Secondo la Casa Bianca, il Messico sarebbe a sua volta disposto ad ospitare un numero maggiore di lavoratori centroamericani. Molti di questi ultimi provengono da Guatemala, Honduras ed El Salvador – che compongono il tristemente famoso “Triangolo del Nord“, caratterizzato da povertà, violenza e corruzione endemiche che spingono una parte consistente della popolazione a emigrare verso Nord.
I pur limitati sforzi di regolare l’immigrazione devono però fare i conti con gli attriti politici che storicamente contrassegnano i vertici inter-americani. A tenere banco è soprattutto l’atavica contrapposizione tra gli Stati Uniti e i suoi alleati regionali, da una parte, e il gruppo di Stati socialisti o anti-imperialista, dall’altra. Al Vertice di Los Angeles la Casa Bianca ha deciso di non invitare i tre Paesi più anti-statunitensi del continente – ossia Cuba, Venezuela e Nicaragua.

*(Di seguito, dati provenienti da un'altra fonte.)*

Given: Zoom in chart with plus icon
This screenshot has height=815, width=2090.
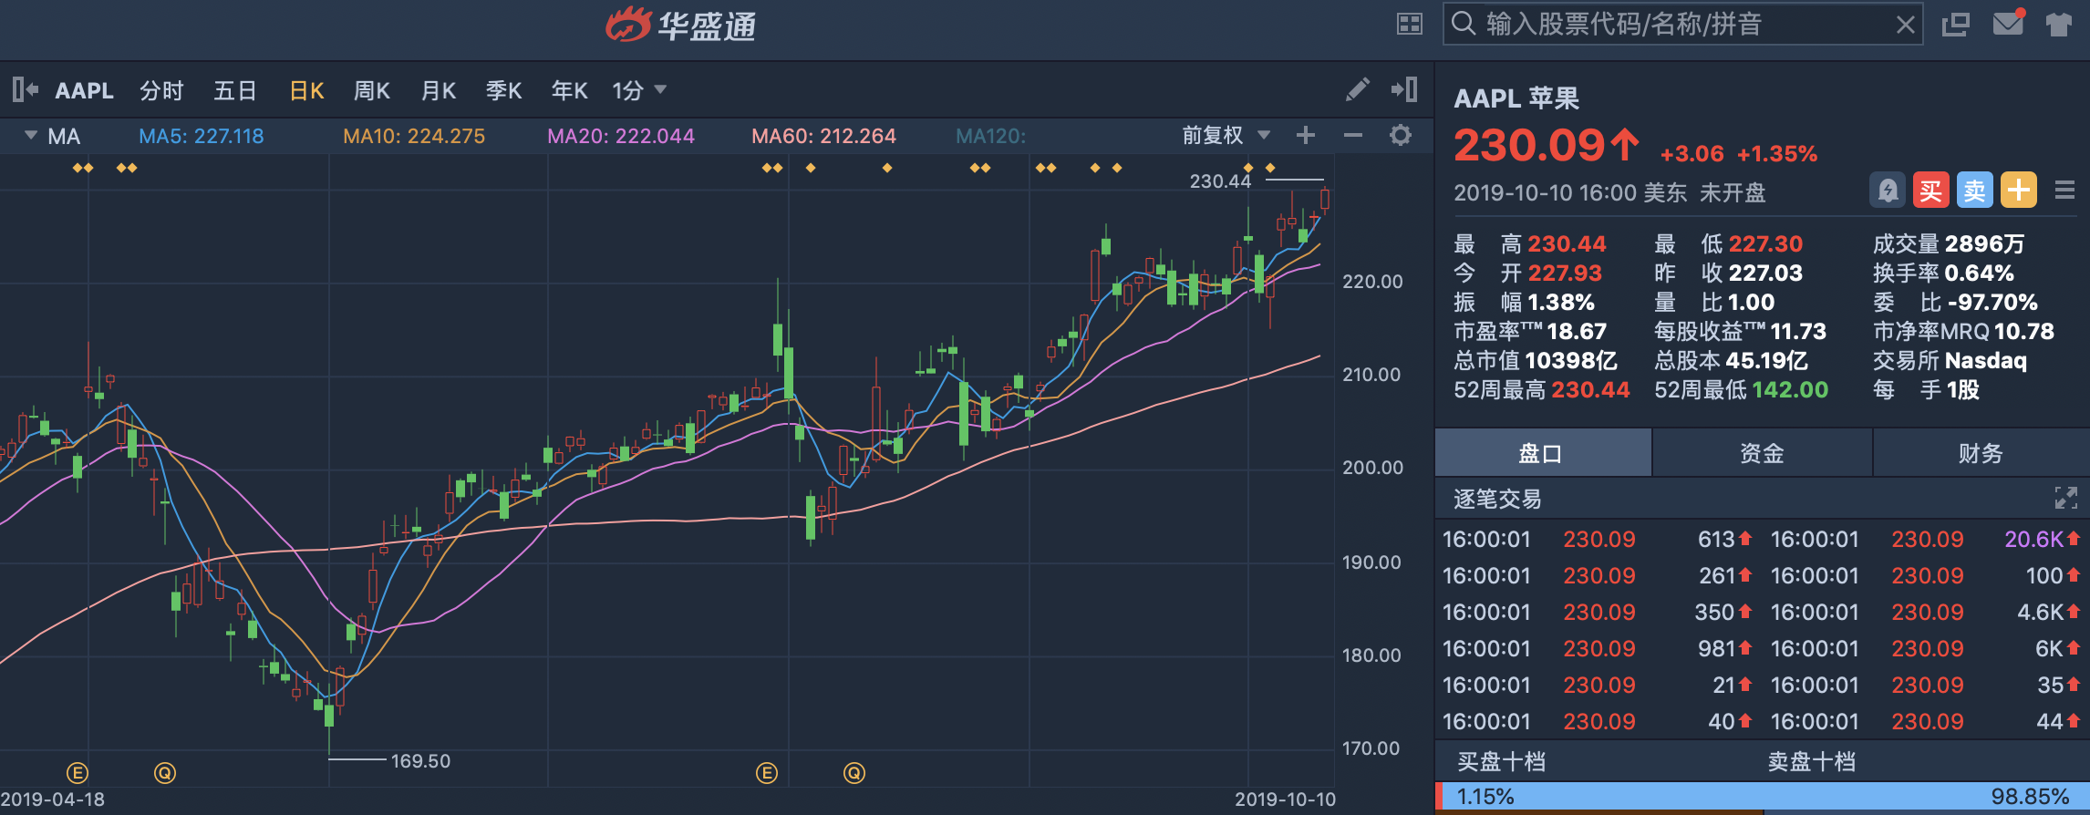Looking at the screenshot, I should [x=1306, y=136].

Un’esclusione che non è piaciuta a diverse nazioni latinoamericane, tra le quali il Messico di Andrés Manuel López Obrador, che per protesta hanno disertato il vertice o inviato rappresentanti di secondo livello. A boicottare il meeting californiano sono stati anche i leaders centroamericani del “Triangolo del Nord”, una circostanza che non depone a favore del rispetto degli impegni presi – dato che il grosso dei flussi migratori parte proprio da quei Paesi. Altri invece – come Argentina e Cile – hanno deciso di partecipare pur rimproverando a Biden l’ingiusta esclusione delle nazioni avversarie.
La Casa Bianca si rifiuta comunque di considerare l’appuntamento inter-americano come un fiasco. L’amministrazione Biden sottolinea che la dichiarazione di LA ha raccolto le promesse di numerosi Paesi oltre agli USA come ad esempio Messico, Canada, Costa Rica, Belize ed Ecuador. Una lista che però non comprende il Brasile di Jair Bolsonaro, principale economia sudamericana.

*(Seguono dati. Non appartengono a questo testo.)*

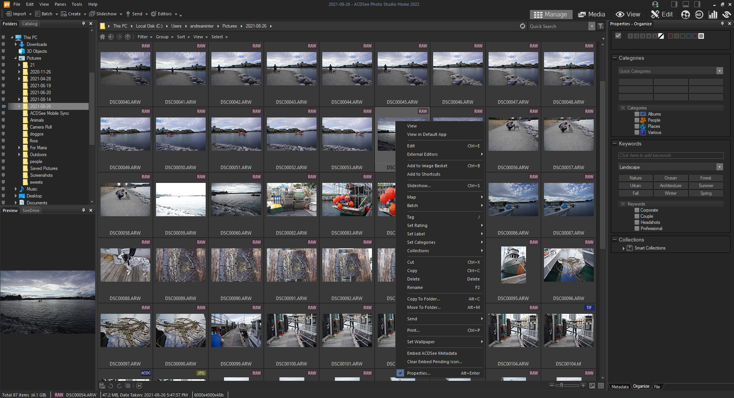This screenshot has height=398, width=734.
Task: Click the Quick Search filter funnel icon
Action: [x=601, y=26]
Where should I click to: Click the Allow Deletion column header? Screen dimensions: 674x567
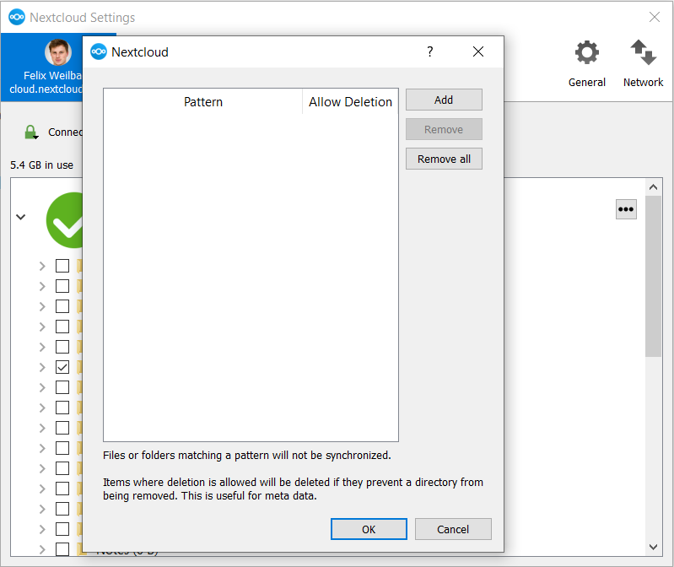pos(350,102)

Al vertice è stata infine discussa la proposta statunitense – ancora in fase embrionale – di istituire un partenariato economico per aiutare il Latinoamerica a riprendersi dalle conseguenze del Covid.

(Ph: Alan Santos/PR)
È quantomeno un bilancio in chiaroscuro di un emisfero ancora molto diviso quello che emerge dal summit di Los Angeles. Una delle priorità dell’amministrazione Biden in politica estera tuttavia rimane il ristabilimento della sfera d’influenza statunitense nella regione americana, che è andata parzialmente perduta durante il tumultuoso mandato di Trump.
L’ex presidente aveva affrontato la questione migratoria da un duplice punto di vista: costruire un “Muro” al confine USA-Messico, unito alla condanna politica dei regimi di Nicolás Maduro (Venezuela) e Raúl Castro (Cuba). A questo però aveva aggiunto anche la fornitura di aiuti per centinaia di milioni di dollari ai migranti venezuelani, agevolando al contempo il ricongiungimento familiare di cubani e haitiani con parenti negli USA e promuovendo l’assunzione a termine di lavoratori centroamericani.
Washington adesso teme in particolare la crescente influenza politico-commerciale cinese in America Latina, considerata dagli Stati Uniti come una potenziale violazione della Dottrina Monroe (1823). La direttiva, che prende il nome del quinto presidente USA James Monroe, sostiene che qualsiasi interferenza politica nel continente americano da parte di potenze straniere sia da considerarsi un atto ostile nei confronti di Washington.